Speaker: Chris Seaton
(He / him / his)
Researcher (Senior Staff Engineer) @Shopify
He was formerly a Research Manager at the Oracle Labs Virtual Machine Research Group, where he led the TruffleRuby implementation of Ruby, and worked on other language and virtual machine projects. Before this he completed a PhD at Manchester where he researched programming languages and irregular parallelism, and an MEng at the University of Bristol on languages with mutable syntax and semantics.
In his spare time he’s Squadron Leader of the Cheshire Yeomanry squadron of the Queen’s Own Yeomanry, Cheshire’s historic reserve light cavalry squadron.
Session + Live Q&A
Understanding Java Through Graphs
Many people will know that when you use Java you compile your application using the javac compiler to a data structure called bytecode. Many people will also be familiar with a data structure called an abstract-syntax-tree, or AST, which is the way that the Java compiler represents your Java source code while compiling.

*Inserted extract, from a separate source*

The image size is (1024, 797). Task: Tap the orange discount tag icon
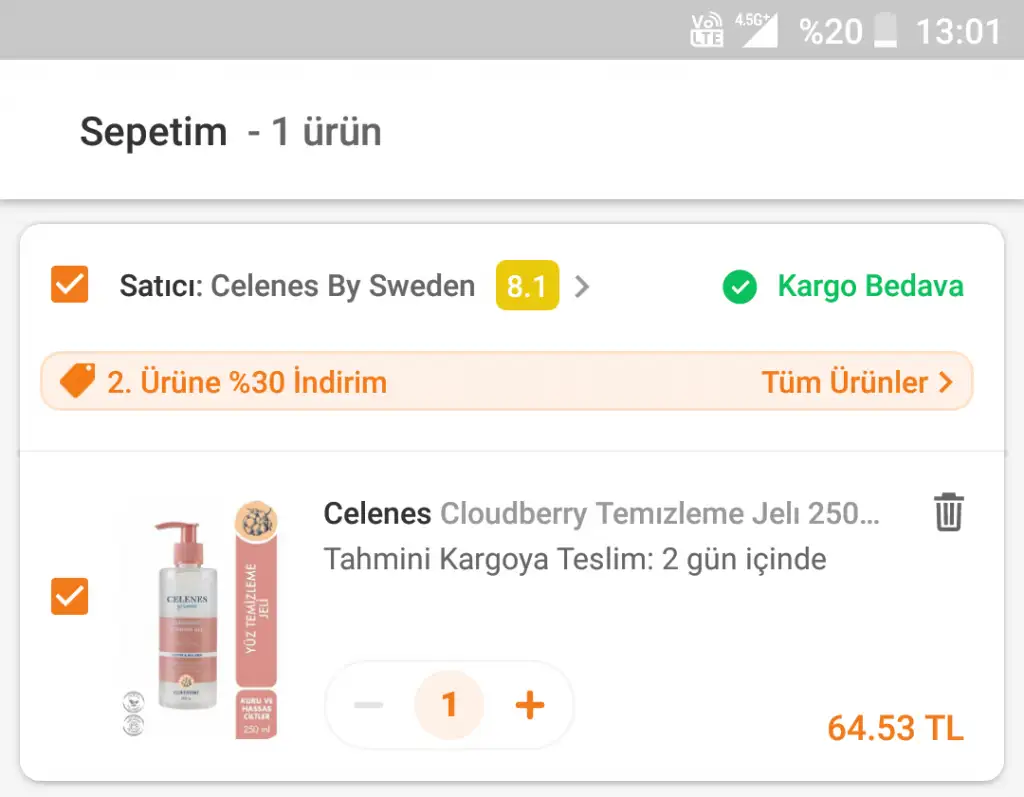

Fewer people will be aware that there’s another key data structure used at runtime to JIT compile Java programs to native code - the compiler intermediate representation, or the IR. The compiler transforms and optimizes your code by manipulating this data structure. By knowing about this representation, we can understand at a deeper level how Java reasons about your program when optimising it.